Thank God! Oliver would have been disappointed, sullen and sulky. The mother would have had to find some other quasi-intellectual diversion for him, museum or otherwise, in Portland, before daring to suggest walking along the coast at Prouts Neck or stopping at the Winslow Homer Studio in Scarborough.
“Well—here we are!”—for her own sake as well as the boy’s the mother is trying to sound upbeat, cheerful.
It is rare for Oliver to scramble out of a vehicle so eagerly. Usually he is scarcely aware of having arrived at a destination reluctantly looking up from his iPad.
“Oliver—don’t run.”
Parking the vehicle the mother feels something like a (ghost) hand pressing against her chest in warning—Go back. This is wrong. It is not too late.
5.
You may enter at any door. All doors lead to the same place.
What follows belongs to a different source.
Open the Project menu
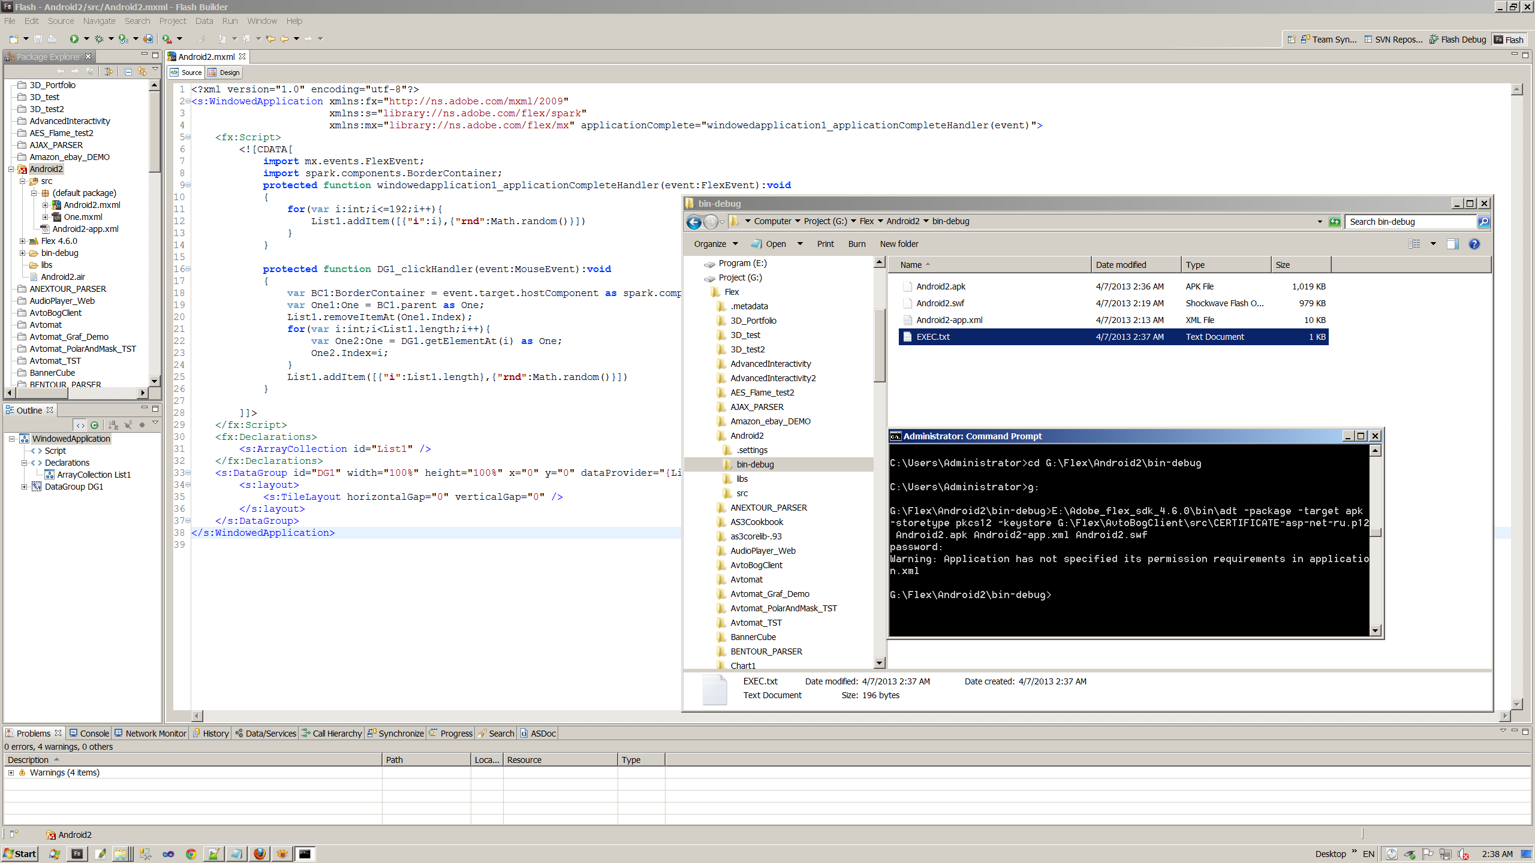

(The reverse is not true.)
HOW STRANGE, THE FRACTAL MUSEUM looks as if it is comprised of several buildings, simultaneously!
Oliver tells the mother no. That is an illusion—“simultaneity.”
But—what does he mean? The mother is perplexed.
Politely Oliver explains: “We don’t see all sides of the Fractal Museum simultaneously. We see just one side at a time—the Museum is deliberately constructed so that we ‘see’ what is being presented to us to be seen. It’s ‘fractal architecture’—there are sides of the Museum that appear to us in sequence but our perception is that they are ‘simultaneous.’”
Adding, as the mother ponders what he has said: “Nothing is ‘simultaneous’ with something else—that’s an optical illusion.”
Oliver is eager to take pictures of the Fractal Museum. He has been planning this, the mother assumes, for weeks.
Seen from the front the Fractal Museum appears to be made of some attractive but commonplace material like sandstone, with narrow vertical plate-glass panels in a pattern that repeats itself (one would assume) on all sides of the building; it is foursquare, three stories high, set back from a state highway. Seen in a partially filled asphalt parking lot, and resembles a moderately well-kept medical office building.